These synchronous, presettable counters feature an internal carry look-ahead for application in high-speed counting designs. The LS161A and LS163A are 4-bit binary counters. The carry output is decoded by means of a NOR gate, thus preventing spikes during the normal counting mode of operation. Synchronous operation is provided by having all flip-flops clocked simultaneously so that the outputs change co- incident with each other when so instructed by the count- enable inputs and internal gating. This mode of operation eliminates the output counting spikes which are normally associated with asynchronous (ripple clock) counters. A buffered clock input triggers the four flip-flops on the rising (positive-going) edge of the clock input waveform.
These counters are fully programmable; that is, the outputs may be preset to either level. As presetting is synchronous, setting up a low level at the load input disables the counter and causes the outputs to agree with the setup data after the next clock pulse, regardless of the levels of the enable input. The clear function for the LS161A is asynchronous; and a low level at the clear input sets all four of the flip-flop outputs low, regardless of the levels of clock, load, or enable inputs. The clear function for the LS163A is synchronous; and a low level at the clear inputs sets all four of the flip-flop outputs low after the next clock pulse, regardless of the levels of the enable inputs. This synchronous clear allows the count length to be modified easily, as decoding the maximum count desired can be accomplished with one external NAND gate. The gate output is connected to the clear input to synchronously clear the counter to all low outputs. The carry look-ahead circuitry provides for cascading counters for n-bit synchronous applications without additional gating. Instrumental in accomplishing this function are two count-enable inputs and a ripple carry output.

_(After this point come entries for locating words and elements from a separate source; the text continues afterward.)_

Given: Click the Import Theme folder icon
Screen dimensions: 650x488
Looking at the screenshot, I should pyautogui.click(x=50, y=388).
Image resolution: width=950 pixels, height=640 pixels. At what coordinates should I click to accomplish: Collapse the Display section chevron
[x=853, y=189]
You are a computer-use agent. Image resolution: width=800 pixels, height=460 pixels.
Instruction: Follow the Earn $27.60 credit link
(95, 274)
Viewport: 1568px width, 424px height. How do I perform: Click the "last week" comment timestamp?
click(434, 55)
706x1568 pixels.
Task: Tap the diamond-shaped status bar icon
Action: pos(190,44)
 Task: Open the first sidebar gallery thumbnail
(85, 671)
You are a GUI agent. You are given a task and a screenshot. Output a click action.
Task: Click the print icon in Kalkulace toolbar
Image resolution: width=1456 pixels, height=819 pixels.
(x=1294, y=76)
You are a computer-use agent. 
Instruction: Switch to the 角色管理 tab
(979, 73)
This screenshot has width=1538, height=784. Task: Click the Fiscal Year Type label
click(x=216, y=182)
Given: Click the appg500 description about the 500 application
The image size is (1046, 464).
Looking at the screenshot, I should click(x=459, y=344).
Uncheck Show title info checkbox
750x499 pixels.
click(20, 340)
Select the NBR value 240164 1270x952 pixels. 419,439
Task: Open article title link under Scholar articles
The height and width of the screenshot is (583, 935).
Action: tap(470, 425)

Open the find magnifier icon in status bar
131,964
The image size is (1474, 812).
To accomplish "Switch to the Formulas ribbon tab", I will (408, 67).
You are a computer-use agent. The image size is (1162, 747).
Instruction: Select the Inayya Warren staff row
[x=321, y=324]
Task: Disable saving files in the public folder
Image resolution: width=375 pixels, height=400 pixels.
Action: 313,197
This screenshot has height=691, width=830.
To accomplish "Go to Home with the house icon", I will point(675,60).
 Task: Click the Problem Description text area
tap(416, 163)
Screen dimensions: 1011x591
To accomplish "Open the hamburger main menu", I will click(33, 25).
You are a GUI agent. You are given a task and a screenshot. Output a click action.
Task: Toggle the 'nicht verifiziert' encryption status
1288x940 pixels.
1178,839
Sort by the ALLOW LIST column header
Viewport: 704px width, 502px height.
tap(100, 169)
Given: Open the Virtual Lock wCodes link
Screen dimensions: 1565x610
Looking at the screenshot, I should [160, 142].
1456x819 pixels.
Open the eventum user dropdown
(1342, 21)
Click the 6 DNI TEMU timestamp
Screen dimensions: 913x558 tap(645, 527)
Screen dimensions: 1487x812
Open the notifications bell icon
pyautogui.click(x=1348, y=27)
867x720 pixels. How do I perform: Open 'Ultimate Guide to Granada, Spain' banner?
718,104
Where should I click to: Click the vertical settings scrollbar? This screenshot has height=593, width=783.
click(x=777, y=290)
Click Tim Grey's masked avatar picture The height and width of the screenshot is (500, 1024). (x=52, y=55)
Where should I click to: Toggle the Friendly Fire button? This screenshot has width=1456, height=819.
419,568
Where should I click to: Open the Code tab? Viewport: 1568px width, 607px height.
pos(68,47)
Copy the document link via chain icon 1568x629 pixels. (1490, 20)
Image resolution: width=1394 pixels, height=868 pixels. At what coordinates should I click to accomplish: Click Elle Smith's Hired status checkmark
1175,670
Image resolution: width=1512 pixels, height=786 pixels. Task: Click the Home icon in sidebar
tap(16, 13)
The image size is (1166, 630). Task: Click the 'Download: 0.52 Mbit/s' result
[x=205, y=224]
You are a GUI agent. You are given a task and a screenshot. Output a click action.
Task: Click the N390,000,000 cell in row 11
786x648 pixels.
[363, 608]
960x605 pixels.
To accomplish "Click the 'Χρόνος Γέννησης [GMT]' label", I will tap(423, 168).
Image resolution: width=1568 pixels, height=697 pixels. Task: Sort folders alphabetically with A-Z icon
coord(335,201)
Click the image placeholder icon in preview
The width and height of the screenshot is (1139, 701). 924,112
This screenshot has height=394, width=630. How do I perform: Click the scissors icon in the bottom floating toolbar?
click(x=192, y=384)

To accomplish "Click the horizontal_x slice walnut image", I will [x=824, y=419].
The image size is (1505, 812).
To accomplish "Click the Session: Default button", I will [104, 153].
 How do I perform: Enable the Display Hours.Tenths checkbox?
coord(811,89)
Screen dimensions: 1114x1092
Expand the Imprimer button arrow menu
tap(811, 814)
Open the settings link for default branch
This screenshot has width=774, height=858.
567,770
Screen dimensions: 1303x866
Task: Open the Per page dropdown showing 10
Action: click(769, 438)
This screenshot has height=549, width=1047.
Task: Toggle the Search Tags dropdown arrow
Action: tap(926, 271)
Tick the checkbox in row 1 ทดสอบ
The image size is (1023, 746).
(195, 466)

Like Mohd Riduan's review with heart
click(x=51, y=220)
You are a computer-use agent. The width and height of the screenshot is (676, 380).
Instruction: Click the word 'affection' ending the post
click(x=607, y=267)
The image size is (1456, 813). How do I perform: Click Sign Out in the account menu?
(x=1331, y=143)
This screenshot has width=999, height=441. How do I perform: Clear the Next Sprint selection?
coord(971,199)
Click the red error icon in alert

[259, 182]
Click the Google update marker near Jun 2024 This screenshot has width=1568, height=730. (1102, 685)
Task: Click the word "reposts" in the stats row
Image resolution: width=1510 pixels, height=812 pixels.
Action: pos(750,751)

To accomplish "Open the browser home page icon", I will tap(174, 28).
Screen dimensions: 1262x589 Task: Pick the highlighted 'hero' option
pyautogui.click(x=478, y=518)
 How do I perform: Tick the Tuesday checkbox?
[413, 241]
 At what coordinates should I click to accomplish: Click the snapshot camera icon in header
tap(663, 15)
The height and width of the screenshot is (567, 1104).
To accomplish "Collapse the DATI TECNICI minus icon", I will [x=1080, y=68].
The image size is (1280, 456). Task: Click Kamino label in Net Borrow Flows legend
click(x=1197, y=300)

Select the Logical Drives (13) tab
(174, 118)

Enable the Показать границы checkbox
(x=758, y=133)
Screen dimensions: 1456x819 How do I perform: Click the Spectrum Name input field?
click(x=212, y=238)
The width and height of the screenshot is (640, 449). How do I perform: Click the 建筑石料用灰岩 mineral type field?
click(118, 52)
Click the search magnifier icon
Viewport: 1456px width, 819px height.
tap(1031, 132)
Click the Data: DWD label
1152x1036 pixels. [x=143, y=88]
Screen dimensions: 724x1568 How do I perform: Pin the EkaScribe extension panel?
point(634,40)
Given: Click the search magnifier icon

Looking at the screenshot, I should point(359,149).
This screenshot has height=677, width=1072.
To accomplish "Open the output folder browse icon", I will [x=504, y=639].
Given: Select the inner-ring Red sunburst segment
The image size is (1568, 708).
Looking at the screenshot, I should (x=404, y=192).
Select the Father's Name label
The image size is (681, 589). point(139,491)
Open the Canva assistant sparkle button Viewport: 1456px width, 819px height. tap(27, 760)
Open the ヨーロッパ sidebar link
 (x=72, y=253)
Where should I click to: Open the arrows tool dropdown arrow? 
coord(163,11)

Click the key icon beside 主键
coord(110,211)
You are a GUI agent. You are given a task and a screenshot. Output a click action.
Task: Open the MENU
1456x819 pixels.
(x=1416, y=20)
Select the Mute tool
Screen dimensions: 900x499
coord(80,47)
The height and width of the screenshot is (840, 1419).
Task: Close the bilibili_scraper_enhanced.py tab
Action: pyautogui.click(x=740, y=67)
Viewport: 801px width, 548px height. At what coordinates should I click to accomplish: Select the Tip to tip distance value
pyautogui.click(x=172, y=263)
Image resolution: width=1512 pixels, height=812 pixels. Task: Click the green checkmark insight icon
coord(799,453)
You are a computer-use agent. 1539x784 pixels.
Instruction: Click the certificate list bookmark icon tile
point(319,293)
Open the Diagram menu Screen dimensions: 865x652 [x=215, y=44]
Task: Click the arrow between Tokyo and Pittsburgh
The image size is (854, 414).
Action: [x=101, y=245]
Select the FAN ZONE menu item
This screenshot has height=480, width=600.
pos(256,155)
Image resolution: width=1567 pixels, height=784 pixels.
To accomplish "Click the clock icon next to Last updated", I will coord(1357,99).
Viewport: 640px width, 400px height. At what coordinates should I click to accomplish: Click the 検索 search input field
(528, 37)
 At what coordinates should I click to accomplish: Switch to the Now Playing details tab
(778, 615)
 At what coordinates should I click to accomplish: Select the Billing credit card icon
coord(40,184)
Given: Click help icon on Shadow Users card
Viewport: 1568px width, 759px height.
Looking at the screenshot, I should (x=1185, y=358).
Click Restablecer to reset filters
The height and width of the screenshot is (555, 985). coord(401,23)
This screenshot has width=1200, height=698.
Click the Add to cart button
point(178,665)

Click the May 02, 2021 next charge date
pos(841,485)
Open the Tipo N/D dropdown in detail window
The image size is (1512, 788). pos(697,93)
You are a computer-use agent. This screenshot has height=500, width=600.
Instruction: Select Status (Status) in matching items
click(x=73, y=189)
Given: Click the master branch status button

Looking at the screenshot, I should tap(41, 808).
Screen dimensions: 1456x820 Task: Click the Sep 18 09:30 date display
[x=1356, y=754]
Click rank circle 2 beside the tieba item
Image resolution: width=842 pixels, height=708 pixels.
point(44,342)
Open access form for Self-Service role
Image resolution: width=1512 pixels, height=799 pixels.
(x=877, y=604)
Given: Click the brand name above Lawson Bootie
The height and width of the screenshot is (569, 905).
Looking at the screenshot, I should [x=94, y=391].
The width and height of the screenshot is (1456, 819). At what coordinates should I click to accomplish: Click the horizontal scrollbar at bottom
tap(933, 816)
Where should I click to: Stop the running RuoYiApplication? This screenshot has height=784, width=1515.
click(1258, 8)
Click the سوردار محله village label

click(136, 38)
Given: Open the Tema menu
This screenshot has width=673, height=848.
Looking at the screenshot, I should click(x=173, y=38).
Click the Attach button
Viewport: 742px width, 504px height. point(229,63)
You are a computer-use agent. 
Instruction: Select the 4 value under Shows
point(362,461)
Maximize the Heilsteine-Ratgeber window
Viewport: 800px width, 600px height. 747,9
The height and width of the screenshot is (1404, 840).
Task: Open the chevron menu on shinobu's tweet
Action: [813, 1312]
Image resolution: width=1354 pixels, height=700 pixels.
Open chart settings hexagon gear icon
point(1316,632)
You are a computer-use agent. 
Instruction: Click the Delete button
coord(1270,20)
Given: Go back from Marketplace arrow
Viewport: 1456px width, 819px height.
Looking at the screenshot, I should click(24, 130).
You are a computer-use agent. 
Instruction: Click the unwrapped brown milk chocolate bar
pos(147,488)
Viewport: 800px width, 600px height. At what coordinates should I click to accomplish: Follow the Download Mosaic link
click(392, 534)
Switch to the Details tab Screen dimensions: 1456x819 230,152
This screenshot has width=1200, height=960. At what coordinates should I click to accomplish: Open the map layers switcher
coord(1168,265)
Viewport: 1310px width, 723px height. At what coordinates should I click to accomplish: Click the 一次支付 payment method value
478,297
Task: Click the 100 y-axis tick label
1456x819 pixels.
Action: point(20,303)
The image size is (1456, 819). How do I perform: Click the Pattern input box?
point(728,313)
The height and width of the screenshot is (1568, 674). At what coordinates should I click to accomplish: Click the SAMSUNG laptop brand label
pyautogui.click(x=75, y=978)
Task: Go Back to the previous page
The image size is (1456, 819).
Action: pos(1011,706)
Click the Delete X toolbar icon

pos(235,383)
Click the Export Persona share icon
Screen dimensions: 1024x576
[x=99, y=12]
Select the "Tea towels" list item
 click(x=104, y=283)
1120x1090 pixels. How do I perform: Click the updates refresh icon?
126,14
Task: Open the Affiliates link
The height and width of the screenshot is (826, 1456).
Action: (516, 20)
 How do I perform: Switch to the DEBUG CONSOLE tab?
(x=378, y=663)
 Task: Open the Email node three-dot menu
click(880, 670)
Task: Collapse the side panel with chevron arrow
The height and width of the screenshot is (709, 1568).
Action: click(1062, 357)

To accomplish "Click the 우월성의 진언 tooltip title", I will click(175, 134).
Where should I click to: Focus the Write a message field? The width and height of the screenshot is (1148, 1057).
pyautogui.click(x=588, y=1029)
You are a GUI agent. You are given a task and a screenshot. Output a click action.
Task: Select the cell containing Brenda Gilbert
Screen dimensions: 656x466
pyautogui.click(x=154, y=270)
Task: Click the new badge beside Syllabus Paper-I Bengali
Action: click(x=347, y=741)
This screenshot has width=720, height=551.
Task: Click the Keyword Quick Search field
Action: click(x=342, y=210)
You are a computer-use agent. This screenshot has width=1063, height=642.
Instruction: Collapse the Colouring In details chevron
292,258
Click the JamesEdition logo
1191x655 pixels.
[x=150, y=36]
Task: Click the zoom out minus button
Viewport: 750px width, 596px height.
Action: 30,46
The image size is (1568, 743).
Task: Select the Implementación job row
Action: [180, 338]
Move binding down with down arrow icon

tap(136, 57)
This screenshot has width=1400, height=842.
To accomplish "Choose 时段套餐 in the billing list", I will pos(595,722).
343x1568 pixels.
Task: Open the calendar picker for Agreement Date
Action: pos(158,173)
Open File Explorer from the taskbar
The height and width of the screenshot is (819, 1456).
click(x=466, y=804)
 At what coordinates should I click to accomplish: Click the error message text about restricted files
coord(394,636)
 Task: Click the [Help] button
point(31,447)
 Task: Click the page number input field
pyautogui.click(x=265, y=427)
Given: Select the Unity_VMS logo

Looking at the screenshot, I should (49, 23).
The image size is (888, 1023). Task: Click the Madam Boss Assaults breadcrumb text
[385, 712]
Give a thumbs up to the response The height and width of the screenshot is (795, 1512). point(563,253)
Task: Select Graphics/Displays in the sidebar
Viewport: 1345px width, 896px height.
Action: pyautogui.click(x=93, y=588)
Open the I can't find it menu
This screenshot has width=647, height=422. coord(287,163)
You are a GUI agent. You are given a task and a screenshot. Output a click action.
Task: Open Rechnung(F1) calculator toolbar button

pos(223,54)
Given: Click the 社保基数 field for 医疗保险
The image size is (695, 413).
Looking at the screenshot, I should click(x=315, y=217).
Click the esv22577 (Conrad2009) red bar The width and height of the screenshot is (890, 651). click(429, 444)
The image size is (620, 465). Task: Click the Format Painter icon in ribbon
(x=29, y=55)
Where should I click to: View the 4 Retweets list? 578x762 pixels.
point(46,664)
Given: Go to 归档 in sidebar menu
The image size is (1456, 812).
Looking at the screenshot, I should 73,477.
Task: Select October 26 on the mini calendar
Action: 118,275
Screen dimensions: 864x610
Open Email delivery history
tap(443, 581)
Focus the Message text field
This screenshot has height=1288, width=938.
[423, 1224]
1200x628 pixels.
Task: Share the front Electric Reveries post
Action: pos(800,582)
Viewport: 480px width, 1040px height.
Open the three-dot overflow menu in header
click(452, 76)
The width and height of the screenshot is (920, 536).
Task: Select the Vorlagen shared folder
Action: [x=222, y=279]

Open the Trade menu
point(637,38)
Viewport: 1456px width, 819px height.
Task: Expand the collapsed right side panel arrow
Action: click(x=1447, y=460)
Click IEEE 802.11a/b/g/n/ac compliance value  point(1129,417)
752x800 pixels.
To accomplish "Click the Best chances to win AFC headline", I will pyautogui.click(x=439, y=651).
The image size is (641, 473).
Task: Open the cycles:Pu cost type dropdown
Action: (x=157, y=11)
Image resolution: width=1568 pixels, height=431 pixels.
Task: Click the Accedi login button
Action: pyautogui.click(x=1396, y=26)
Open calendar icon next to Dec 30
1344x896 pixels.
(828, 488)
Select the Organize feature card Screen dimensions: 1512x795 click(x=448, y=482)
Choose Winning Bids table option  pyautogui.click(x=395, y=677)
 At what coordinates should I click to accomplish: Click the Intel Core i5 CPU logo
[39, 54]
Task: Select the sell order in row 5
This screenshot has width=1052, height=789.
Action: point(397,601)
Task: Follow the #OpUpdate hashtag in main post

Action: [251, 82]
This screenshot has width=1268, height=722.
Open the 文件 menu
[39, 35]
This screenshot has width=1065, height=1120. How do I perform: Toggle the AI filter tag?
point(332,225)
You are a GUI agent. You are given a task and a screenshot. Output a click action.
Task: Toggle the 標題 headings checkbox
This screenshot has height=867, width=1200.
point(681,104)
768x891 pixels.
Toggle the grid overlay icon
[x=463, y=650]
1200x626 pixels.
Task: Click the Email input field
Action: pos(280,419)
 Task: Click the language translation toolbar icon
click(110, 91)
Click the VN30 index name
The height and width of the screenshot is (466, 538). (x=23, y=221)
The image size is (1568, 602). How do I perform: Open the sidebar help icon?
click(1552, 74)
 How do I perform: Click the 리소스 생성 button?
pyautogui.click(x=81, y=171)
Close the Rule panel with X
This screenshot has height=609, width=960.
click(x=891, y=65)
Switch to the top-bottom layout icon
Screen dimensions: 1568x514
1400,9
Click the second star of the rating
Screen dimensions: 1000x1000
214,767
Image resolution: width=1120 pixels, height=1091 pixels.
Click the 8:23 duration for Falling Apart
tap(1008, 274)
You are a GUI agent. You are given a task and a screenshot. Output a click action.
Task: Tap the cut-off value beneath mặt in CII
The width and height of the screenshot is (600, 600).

Both count-enable inputs (P and T) must be high to count, and input T is fed forward to enable the ripple carry output. The ripple carry output thus enabled will produce a high-level output pulse with a duration approximately equal to the high-level portion of the QA output. This high-level overflow ripple carry pulse can be used to enable successive cascaded stages. High-to-low level transitions at the enable P or T inputs may occur, regardless of the logic level of the clock. These counters feature a fully independent clock circuit. Changes made to control inputs (enable P or T or load) that will modify the operating mode have no effect until clocking occurs. The function of the counter (whether enabled, disabled, loading, or counting) will be dictated solely by the conditions meeting the stable set-up and hold times.